Part 4 of Database Internals

B-Trees and B+ Trees: From Binary Trees to Database Indexes

11 min read

You already understand binary search trees. Each node has one key, two children, the left subtree is always smaller, the right always larger. For a tree with a million nodes, you find any key in about 20 comparisons.

That sounds fast. At in-memory speeds it is. At disk speeds, it kills you.


Why BSTs Break at Disk Scale

Every time you descend a level in a BST, you are potentially reading from a different location on disk. In RAM, that is a cache miss — nanoseconds. On a spinning disk, that is a random seek (a seek is the disk arm physically moving to a new track on a hard drive) — milliseconds. A million-node BST has ~20 levels. Twenty disk reads per query. At 5ms per seek, that is 100ms before you return a single row.

A page is the fixed-size block (typically 4–16 KB) that databases read from disk in a single I/O — we’ll see why this matters in a moment.

The fix is not to speed up disk. The fix is to read fewer levels.

If each node could hold 1,000 keys instead of 1, the tree would be 1,000x shallower. A million-row table needs only 2 levels. A billion-row table needs 3.

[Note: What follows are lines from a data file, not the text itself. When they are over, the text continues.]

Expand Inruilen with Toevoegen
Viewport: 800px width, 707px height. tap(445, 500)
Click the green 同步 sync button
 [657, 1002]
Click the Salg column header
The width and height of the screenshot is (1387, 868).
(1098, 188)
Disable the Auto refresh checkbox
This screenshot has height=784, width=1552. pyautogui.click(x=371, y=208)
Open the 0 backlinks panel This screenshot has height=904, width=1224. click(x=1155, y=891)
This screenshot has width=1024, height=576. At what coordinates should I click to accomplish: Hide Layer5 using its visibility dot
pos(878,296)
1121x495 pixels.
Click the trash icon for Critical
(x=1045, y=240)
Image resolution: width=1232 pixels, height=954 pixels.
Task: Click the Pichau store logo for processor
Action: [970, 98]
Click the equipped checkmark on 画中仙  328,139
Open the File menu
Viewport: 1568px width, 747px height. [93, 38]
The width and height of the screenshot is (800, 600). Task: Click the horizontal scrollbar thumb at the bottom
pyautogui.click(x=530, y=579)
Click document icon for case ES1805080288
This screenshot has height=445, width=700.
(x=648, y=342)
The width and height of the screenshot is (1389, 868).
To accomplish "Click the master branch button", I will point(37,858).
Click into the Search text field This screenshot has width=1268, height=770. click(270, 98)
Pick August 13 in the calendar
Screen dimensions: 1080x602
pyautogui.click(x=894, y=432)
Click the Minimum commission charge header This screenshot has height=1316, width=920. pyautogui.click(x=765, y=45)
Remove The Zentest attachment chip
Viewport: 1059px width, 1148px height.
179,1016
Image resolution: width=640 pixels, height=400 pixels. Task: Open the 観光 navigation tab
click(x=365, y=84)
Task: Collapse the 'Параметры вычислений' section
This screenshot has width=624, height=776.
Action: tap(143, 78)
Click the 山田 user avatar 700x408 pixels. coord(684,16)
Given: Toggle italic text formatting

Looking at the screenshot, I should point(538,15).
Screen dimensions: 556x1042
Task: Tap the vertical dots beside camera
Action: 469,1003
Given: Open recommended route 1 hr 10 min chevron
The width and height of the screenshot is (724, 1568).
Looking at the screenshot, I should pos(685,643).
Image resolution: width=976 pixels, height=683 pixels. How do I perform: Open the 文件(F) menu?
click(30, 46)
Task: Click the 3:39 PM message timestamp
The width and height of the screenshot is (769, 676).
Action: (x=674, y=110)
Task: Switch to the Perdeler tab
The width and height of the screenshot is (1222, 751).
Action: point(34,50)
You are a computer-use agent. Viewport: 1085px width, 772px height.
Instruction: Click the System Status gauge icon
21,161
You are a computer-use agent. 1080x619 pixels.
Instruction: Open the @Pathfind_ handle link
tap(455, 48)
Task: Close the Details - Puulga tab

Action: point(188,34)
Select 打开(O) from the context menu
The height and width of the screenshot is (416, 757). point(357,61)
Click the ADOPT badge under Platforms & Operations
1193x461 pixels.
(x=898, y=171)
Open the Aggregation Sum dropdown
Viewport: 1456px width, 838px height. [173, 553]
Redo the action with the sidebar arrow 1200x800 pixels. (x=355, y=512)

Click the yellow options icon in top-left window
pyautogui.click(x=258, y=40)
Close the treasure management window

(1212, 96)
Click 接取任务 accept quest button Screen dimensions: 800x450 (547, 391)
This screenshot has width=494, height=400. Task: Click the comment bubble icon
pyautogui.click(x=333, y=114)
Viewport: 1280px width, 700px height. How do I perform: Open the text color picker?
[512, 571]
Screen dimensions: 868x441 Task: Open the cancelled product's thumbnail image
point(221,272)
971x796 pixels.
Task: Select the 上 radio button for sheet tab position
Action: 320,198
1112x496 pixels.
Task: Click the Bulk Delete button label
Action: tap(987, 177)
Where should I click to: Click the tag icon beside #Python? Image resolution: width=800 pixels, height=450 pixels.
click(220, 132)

That is the entire idea behind B-trees.


B-Trees: BSTs Gone Wide

A B-tree generalizes the BST by allowing each node to hold many keys and have many children. The sorted invariant is identical — it just applies across more keys per node.

Formal rules for a B-tree of order t:

  • Each node holds between t-1 and 2t-1 keys (the root can have as few as 1)
  • Each internal node has exactly one more child than it has keys
  • All leaves sit at the same depth — always
  • Keys within a node are sorted ascending

Here t is the tree’s minimum degree — the lower bound on keys per node. The branching factor (children per internal node) is up to 2t.

For t=2 (the smallest B-tree allowed by the definition, also called a 2-3-4 tree), each node holds 1 to 3 keys and has 2 to 4 children.

Here is what a B-tree of order t=2 looks like:

The same BST invariant holds: every key in n1 is less than 30, every key in n2 is between 30 and 70, every key in n3 is greater than 70. It is just a wider tree.

In a B-tree, internal nodes store both keys and the actual data values. You can hit your target at any level of the tree.


Search: Same Idea, Wider Nodes

Search works identically to a BST. At each node, scan the keys left-to-right to find which child to follow (or return if you find the key directly).

Find key 50:

  1. At root [30 | 70]: 50 > 30 and 50 < 70 → take middle child
  2. At [40 | 50 | 60]: scan left to right, find 50 → return value

Two disk reads. In a BST of 9 nodes that is also two reads — but the B-tree scales to millions of nodes while still needing only 2–3 reads. The branching factor is the lever.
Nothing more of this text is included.